Campaign India Team
Apr 22, 2012

Goafest 2012: "The more problems we have, the more creative we can be": Erik Vervroegen

Erik Vervroegen, international creative director, Publicis Worldwide, showcased some of his ads and how they overcomed certain challenges

Goafest 2012:

In his session, Erik Vervroegen, international creative director, Publicis Worldwide, talked about how the mystical luck behind successful advertising is really the magic we create – by putting in relentless effort, even in times when people are challenged by constraints.

“A friend once told me that the best ideas are hundreds of hours of organisation. And a little bit of luck,” began Vervroegen. “Is this luck the magic the we create? Or is luck when the best photographer, director, etc is available?”

He said that the more the constraints, the more the magic that will happen. “The more problems we have, the more creative we can be,” he said. 

Usually these constraints are no time, no money, impossible briefs and tired creatives. “But most of my best work was born in these conditions,” said Vervroegen.

He showed some examples of successful campaigns, based on real results, but not just awards.

Problem 1: The Money

 

"Amnesty International wanted a TV ad that would reach millions of people  with no money," he explained. "A simple idea that was launched as a campaign got 50,000 signatures in one day."

Amora Hot Ketchup

 

"It was the cheapest commercial campaign that went viral," he said. "In all theses cases, we refused to give up, refused to present something bad."

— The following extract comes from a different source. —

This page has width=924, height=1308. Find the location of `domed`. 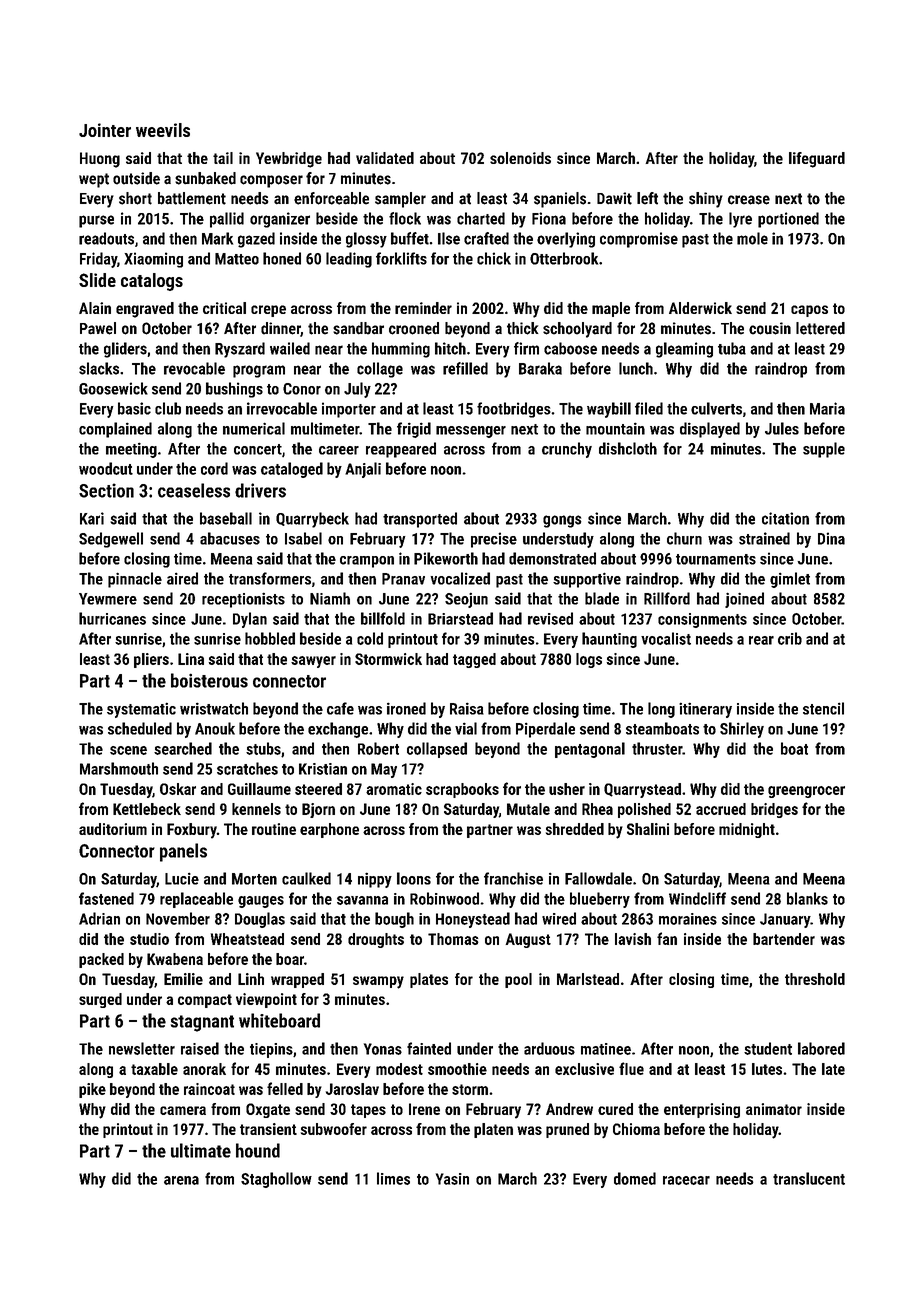

domed is located at coordinates (635, 1178).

Problem 2: The Impossible Brief

 

“Use famous people. Create within two weeks, as we have free media space in a magazine,” was the brief. The EMI music piracy campaign won the Grand Prix at Cannes in 2005. 

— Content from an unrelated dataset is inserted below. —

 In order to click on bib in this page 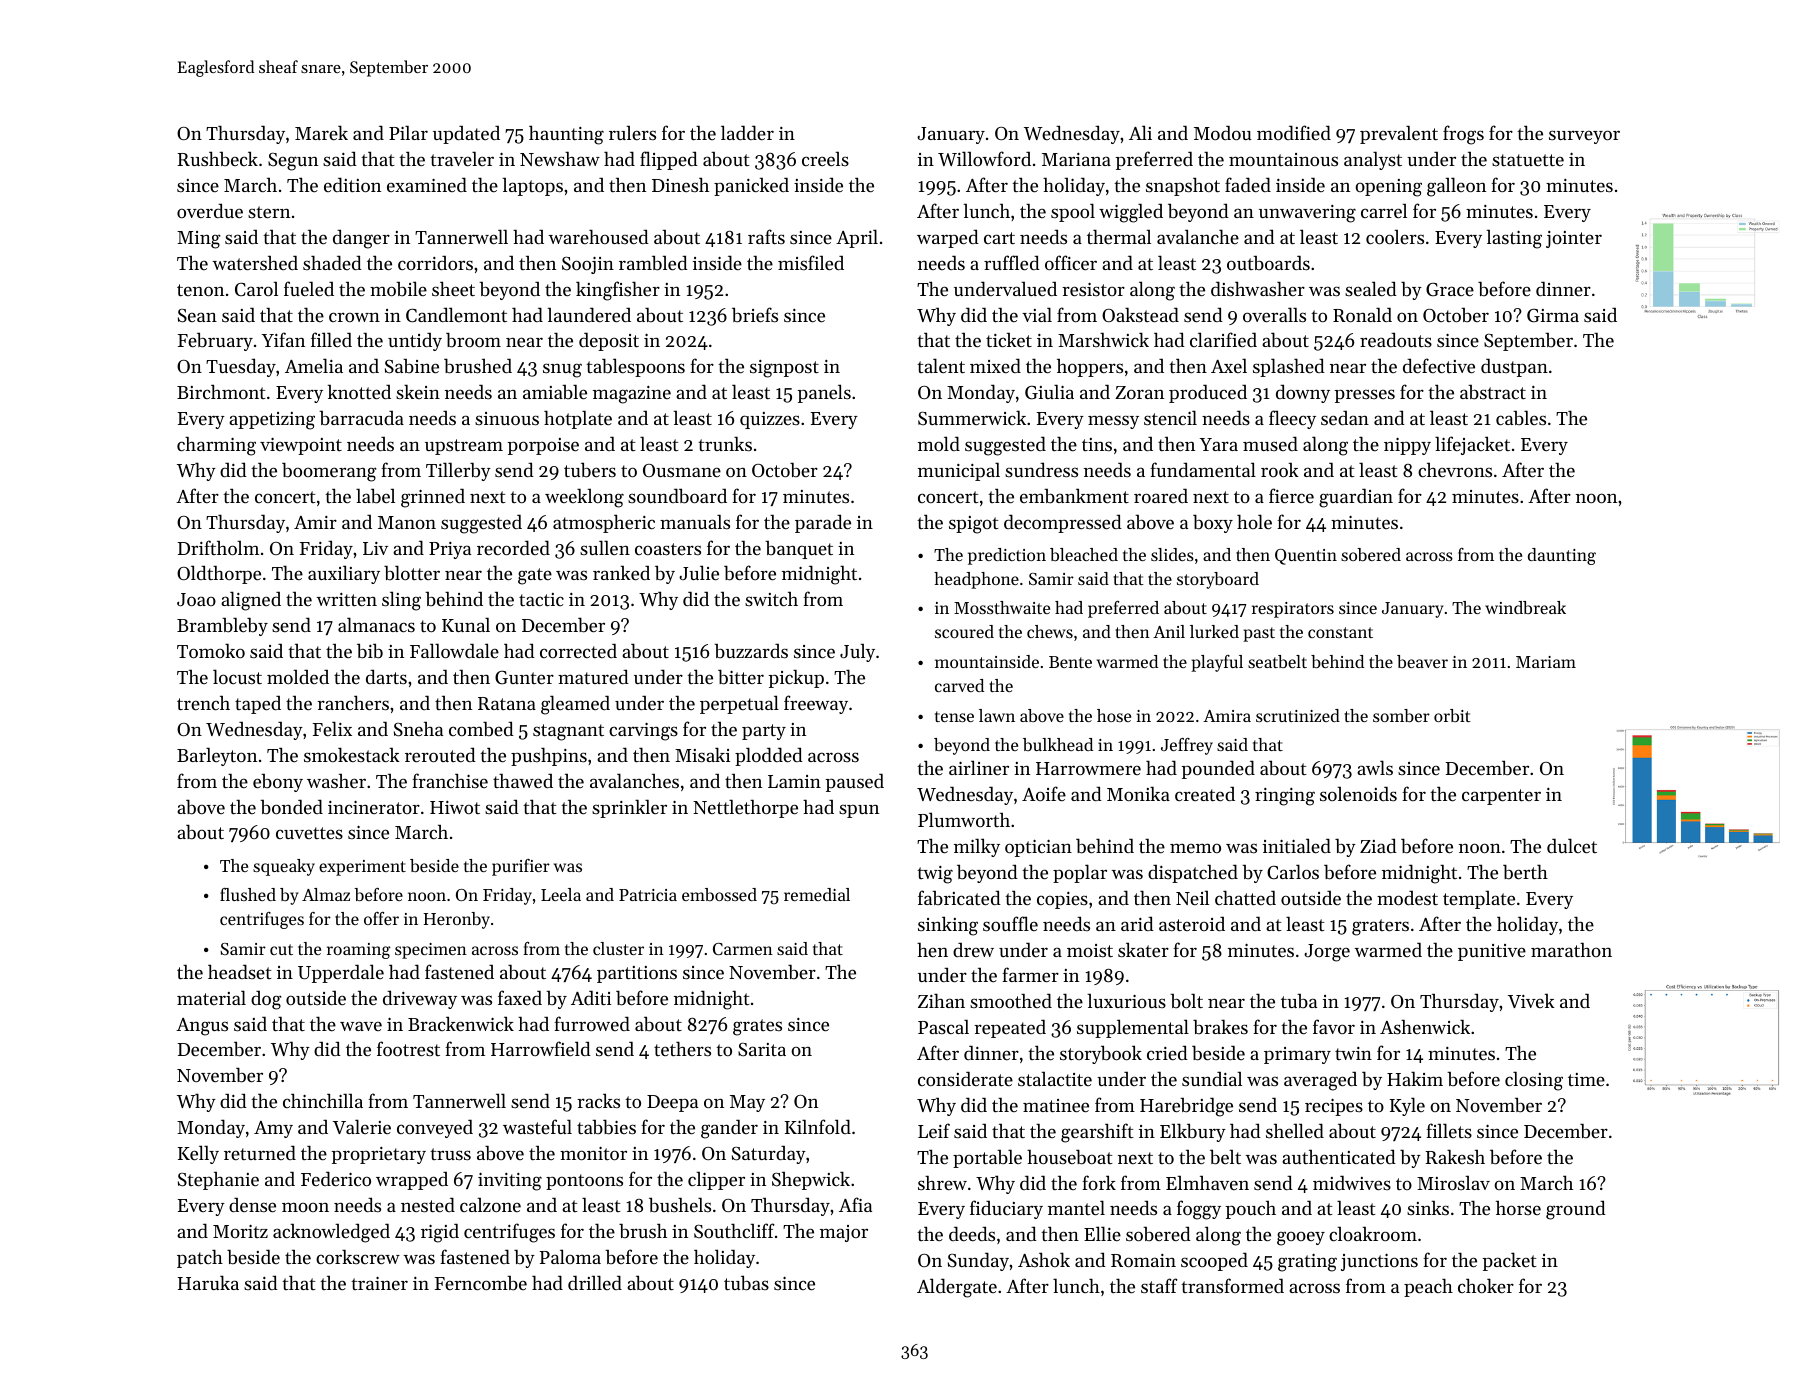, I will do `click(370, 651)`.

Problem 3: Burnt-out creatives

 

"Even at times when there are few constraints, burnt out creatives can get stuck. We should continue to push the idea," said the ad creative. For this campaign, Playstation wanted to visually describe feelings of playing a game. The feeling was that you may die in a game, but can always be re-born. The draft was a man coming out from an egg. The final ad pushed it to show man’s head coming out from a vagina. Vervroegen recognised the client’s bravery to go ahead with such a campaign.

“Magic does not come as accident. It comes as reward of hard work. We need to provoke magic. It will come to you only when you don't give up. Don’t take 'no' as an answer. Never give up. Never lose the beginner’s spirit. If you still have the ability to believe that your dreams will come true,” said Vervroegen. 

The Q&A session was moderated by Gayatri Yadav of Star Plus. She appreciated how good Vervroegen’s work looked and described it as "Art-vertising". To that, he said that advertising is not art. It is serious and not “a free flowing way to express myself.”

“Entertainment. That is what I try to do. Humour and emotions are amazing weapons and India is lovely place to use them,” he said. 

When asked the secret of his success, he said he didn’t really feel he was successful as he had lots of unfulfilled ambitions. “But I always want to meet cultures and people. We need to understand and listen to people, be open to criticism and to everything that surrounds you,” he said.

On a question from the crowd on whether great execution can lift an average idea, Vervroegen instantly replied, “Yes. And a bad execution can kill a good idea too.”

Finally she asked, “How do you know when magic happens?” He said, “I never know. It just happens. Like falling in love.”